Naturschutz

Naturkapital Deutschland: Der ökonomische Wert von Ökosystemleistungen

Das Projekt „Naturkapital Deutschland“ startet, um den ökonomischen Wert der Natur zu veranschaulichen. Es ist Teil des weltweiten TEEB-Prozesses und zielt darauf ab, die vielfältigen Leistungen von Ökosystemen wissenschaftlich zu beschreiben und Empfehlungen zu deren Sicherung zu geben.

Die Bedeutung von Ökosystemleistungen für Deutschland

Das nationale Projekt „Naturkapital Deutschland“ ist gestartet. Es widmet sich der Veranschaulichung des ökonomischen Wertes der Natur in Deutschland und ist Teil des weltweiten TEEB-Prozesses (The Economics of Ecosystems and Biodiversity).

Ziel des Vorhabens ist eine wissenschaftlich fundierte Beschreibung der vielfältigen Leistungen von Ökosystemen in Deutschland. Dazu zählen Auen, Moore, Grünland, Wälder und städtische Grünanlagen. Diese Ökosysteme tragen unter anderem zum Klimaschutz, Hochwasserschutz, zur Reinhaltung von Luft und Gewässern sowie zur Erholung bei. Wissenschaftler erarbeiten zudem Empfehlungen, wie diese Leistungen der Natur langfristig gesichert werden können.

Neben ihrer Schönheit, Vielfalt und Einzigartigkeit liefert die Natur viele Güter und Leistungen, die elementare Grundlage für unser Wirtschaften und Wohlergehen sind. Hierauf wollen wir mit 'Naturkapital Deutschland' den Blick lenken. Ich erhoffe mir von diesem Projekt auch positive Impulse für die Erreichung unserer Ziele zur biologischen Vielfalt und mehr Akzeptanz für den Naturschutz.

Dies erklärte Bundesumweltminister Peter Altmaier.

Prof. Dr. Bernd Hansjürgens vom Helmholtz-Zentrum für Umweltforschung (UFZ) ist Projektleiter und verwies auf internationale Erfahrungen. Die internationale TEEB-Studie (2007-2010) habe gezeigt, dass kostenlose Naturgüter und Ökosystemleistungen oft nicht ausreichend in Entscheidungen berücksichtigt werden. Gleichzeitig wurde deutlich, dass der Schutz und die nachhaltige Nutzung der Natur volkswirtschaftlich vorteilhaft sind.

Denn die Vorsorge zur Sicherung unserer Lebens- und Wirtschaftsgrundlagen ist deutlich preiswerter als der Versuch, Verlorengegangenes zu ersetzen, wenn dies überhaupt geht.

Prof. Dr. Beate Jessel, Präsidentin des Bundesamtes für Naturschutz (BfN), erläuterte die ökonomische Bewertung am Beispiel naturverträglicher Hochwasserschutzmaßnahmen an der Elbe.

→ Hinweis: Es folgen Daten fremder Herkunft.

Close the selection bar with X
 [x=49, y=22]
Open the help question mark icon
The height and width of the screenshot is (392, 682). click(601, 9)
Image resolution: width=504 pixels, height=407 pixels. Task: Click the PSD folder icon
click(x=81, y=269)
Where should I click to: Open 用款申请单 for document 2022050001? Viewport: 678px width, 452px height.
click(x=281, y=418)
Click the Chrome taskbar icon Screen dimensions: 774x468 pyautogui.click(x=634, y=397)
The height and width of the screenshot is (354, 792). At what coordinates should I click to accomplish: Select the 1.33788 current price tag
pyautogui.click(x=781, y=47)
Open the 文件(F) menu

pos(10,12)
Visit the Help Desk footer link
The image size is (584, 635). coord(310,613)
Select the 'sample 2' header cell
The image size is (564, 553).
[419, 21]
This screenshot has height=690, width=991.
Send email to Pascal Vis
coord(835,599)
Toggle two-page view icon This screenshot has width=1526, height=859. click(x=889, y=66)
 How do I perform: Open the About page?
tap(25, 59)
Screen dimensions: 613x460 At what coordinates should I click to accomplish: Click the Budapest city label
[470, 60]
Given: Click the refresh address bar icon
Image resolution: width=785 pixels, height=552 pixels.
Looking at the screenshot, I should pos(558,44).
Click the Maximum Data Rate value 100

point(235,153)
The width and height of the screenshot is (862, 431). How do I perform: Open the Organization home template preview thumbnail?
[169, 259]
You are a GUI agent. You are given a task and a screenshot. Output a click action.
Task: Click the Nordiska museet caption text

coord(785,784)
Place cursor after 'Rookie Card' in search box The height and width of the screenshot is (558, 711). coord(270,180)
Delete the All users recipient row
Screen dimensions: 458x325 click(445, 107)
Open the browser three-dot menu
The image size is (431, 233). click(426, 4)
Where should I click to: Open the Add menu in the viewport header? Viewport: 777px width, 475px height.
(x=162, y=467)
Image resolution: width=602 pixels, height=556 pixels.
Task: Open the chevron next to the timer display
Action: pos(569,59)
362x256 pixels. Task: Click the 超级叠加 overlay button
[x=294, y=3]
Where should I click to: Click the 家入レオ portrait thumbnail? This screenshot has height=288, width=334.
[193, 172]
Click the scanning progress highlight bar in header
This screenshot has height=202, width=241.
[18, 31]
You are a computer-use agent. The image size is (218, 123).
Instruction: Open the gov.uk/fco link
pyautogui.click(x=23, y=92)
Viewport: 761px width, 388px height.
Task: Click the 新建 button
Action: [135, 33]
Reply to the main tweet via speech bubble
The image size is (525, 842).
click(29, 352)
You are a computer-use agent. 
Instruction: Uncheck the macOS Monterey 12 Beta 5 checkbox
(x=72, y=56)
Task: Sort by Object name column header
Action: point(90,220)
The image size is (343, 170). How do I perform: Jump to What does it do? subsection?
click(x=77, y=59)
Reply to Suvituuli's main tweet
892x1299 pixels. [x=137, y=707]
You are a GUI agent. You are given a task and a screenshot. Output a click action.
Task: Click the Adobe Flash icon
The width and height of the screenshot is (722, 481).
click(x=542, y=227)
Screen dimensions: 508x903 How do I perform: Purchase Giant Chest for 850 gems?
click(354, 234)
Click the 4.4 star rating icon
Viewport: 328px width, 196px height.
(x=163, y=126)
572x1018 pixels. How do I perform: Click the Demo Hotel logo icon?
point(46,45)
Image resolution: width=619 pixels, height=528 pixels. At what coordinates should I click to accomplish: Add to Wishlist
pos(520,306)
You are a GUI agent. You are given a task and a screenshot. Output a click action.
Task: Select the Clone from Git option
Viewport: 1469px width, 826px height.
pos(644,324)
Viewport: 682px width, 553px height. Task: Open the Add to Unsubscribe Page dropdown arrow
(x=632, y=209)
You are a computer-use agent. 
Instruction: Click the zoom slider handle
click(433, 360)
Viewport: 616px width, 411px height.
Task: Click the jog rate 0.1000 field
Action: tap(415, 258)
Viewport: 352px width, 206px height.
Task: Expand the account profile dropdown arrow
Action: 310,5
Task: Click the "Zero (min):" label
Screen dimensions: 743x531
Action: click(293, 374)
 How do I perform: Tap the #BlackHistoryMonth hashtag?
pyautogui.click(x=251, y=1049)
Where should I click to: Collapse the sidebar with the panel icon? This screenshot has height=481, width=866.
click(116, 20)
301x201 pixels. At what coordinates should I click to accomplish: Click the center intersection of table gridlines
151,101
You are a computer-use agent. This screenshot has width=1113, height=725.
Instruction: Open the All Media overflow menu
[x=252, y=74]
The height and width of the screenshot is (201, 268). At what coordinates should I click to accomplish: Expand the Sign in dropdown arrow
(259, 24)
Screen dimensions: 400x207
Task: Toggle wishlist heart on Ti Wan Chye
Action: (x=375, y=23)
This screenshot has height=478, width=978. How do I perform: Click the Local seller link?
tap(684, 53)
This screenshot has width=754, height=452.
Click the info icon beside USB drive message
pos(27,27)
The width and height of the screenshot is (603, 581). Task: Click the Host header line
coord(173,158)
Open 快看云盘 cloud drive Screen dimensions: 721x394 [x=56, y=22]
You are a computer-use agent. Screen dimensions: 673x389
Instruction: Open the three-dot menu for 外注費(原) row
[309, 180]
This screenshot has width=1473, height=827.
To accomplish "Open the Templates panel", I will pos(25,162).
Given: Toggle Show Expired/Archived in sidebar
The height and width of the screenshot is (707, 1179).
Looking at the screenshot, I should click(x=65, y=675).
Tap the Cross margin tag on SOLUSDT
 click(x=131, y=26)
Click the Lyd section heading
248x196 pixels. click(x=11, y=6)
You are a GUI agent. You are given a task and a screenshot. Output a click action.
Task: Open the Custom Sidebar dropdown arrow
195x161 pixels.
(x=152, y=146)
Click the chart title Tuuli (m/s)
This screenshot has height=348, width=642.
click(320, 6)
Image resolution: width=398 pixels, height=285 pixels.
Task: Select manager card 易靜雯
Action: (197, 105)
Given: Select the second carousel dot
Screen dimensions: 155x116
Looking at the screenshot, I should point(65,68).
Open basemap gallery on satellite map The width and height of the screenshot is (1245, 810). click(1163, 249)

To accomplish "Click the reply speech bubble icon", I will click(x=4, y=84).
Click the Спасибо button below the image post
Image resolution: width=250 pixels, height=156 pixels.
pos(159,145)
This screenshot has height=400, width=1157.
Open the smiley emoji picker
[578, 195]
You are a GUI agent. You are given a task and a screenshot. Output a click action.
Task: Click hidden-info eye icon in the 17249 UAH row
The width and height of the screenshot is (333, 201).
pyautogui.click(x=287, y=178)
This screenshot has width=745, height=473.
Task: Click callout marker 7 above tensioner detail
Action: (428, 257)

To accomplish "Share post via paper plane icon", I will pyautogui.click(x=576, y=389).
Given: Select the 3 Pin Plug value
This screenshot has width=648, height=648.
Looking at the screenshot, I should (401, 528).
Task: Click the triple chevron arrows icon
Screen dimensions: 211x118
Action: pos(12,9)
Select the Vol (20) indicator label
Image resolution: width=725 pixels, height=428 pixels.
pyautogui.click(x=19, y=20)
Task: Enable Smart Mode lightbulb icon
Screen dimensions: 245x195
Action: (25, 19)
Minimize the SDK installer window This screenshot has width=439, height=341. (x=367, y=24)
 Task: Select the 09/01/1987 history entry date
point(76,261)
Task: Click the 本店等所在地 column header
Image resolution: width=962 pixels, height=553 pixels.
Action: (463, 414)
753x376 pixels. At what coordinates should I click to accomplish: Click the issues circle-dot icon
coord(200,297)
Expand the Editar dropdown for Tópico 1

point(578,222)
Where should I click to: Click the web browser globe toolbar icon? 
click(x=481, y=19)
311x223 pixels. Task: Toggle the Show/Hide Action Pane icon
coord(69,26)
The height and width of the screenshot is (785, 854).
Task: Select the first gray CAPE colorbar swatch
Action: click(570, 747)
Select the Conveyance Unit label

Eine von uns geförderte Untersuchung zeigt, dass der volkswirtschaftliche Nutzen durch eine Deichrückverlegung von Auen dreimal so hoch ist wie die Kosten, wenn man über die vermiedenen Hochwasserschäden hinaus auch die Nutzen durch Ökosystemleistungen mit einkalkuliert. Mit 'Naturkapital Deutschland' sollen solche Informationen künftig besser in Entscheidungen von Politik, Verwaltung, Unternehmen und Konsumenten einfließen.

Das Projekt „Naturkapital Deutschland – TEEB DE“ wird vom Bundesamt für Naturschutz (BfN) aus Mitteln des Bundesumweltministeriums (BMU) gefördert und vom Helmholtz-Zentrum für Umweltforschung (UFZ) koordiniert. Bis 2015 sollen in mehreren thematischen Berichten der Wissensstand über den Wert und die Leistungen der Natur in Deutschland zusammengetragen werden. Zudem sollen Perspektiven zur Weiterentwicklung des politischen Instrumentariums aufgezeigt werden. Themenschwerpunkte sind Naturkapital und Klima sowie Ökosystemleistungen im ländlichen und städtischen Raum.

Ein Projektbeirat, bestehend aus Persönlichkeiten aus Wissenschaft, Medien und Wirtschaft, berät das Projekt fachlich. Dieser Beirat trägt auch zur Vermittlung und breiteren Diskussion des Naturkapital-Ansatzes bei. Verschiedene gesellschaftliche Interessengruppen werden über eine projektbegleitende Arbeitsgruppe beteiligt.